I dont think my local police station is even equiped to tackle something that a person only “suspects” might have happened.
Seems to me that it would be even harder to get the FBI to come to my house.
What if I could not prove that any particular person actually did it, but I could give a list of 10 guys who might have done it? …then would the FBI check out all 10 of them?
What if my account was not actually hacked into, but I wanted the police to go after somebody, for them to find out, and told the police that I think somebody might have accessed my account?
I saw a case like this in court last year. Someone had accessed her partner’s email account, and found proof of them having an affair. This lead to them splitting up. The partner had the woman charged with some computer trespass offense. There was no problem proving it, because she never tried to deny. The judge seemed annoyed about the whole thing, and the police prosecutor was a bit sheepish. It ended up with her being found guilty, but no conviction recorded, so no fine or anything. I don’t know if it would always play out like that. This was in NSW, Australia.
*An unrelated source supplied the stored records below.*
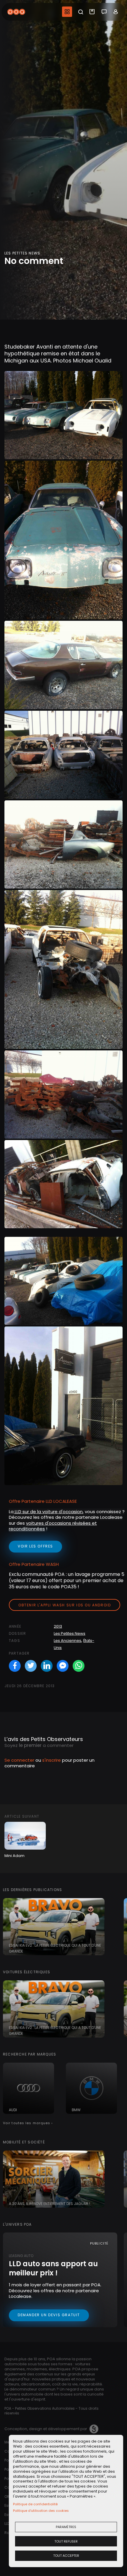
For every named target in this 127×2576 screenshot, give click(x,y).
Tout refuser (66, 2541)
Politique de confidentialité (35, 2504)
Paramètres (66, 2527)
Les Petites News (69, 1633)
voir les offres (35, 1546)
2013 (58, 1626)
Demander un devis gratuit (49, 2314)
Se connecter (19, 1760)
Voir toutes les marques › (28, 2123)
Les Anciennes (67, 1640)
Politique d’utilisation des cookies (41, 2510)
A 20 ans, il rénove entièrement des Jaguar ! (49, 2203)
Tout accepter (66, 2555)
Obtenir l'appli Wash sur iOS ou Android (64, 1605)
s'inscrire (51, 1760)
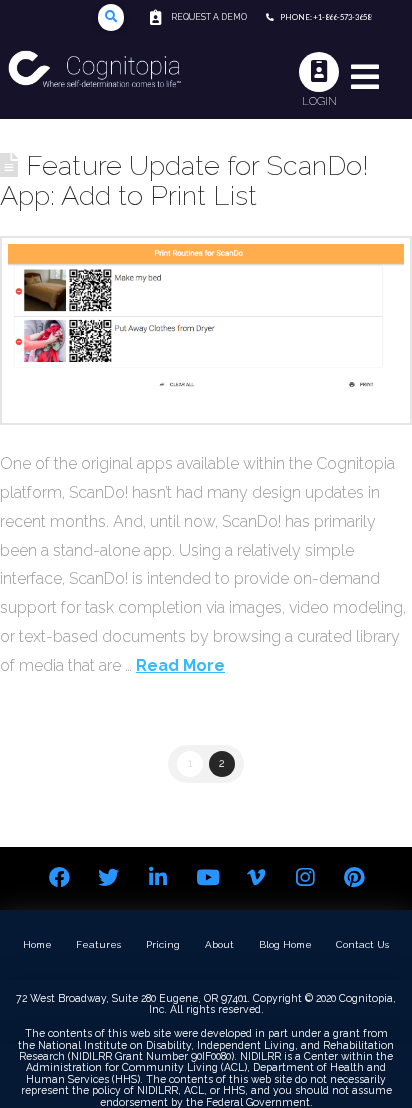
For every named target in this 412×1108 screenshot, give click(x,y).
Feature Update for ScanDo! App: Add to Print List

That is interesting. I wonder how it would have played out if she had denied it. As mentioned above, it would be hard to prove (if the guilty party didn’t confess it) without isp logs etc. and I think you would need enough proof to get those released…and even then if it was the same ip address…it just gets worse I think. But now I am going to research “computer trespassing” laws. Thanks.
The law in most jurisdictions is that unauthorized access to a computer is an offense.
As mentioned, the key is proving it. If the person realizes, say, after confronting the spouse/friend that they had better clam up, then it boils down to he said/she said once they deny it. If tehre’s not suficient proof for conviction, the prosecutor will likely not bother with charges.
At worst, the perp gets a free ride down to the police station and a grilling or a good-cop/bad-cop routine and a bunch of threats. If they are smart enough to still not crack, then where’s the proof? Maybe they’ll bother with IP addresses, but then there’s still the matter of who was driving the keyboard. In the ideal situation, the perp lives alone and nobody else uses his/her computer - so who else could it be? But if the perp told nobody except their cheating partner what they did (and the partner obviously has an axe to grind - relationship issues) why take it to court?
Is it worth a complete investigation and forensic check of the computer hard disk over what may turn out to be a suspended sentence or case dismissed? How hard would the police investigate a case where someone breaks into a store by guessing the combination, wanders around and takes nothing, doe no damage, and leaves locking the door behind them?
BTW, downloading a song is not “theft”, legal or moral. It’s copyright violation. The RIAA would like you to call it theft, but it’s not. You are not physically taking anything from the other party… unless you conceded that downloading when you have no intention to buy the song is NOT theft.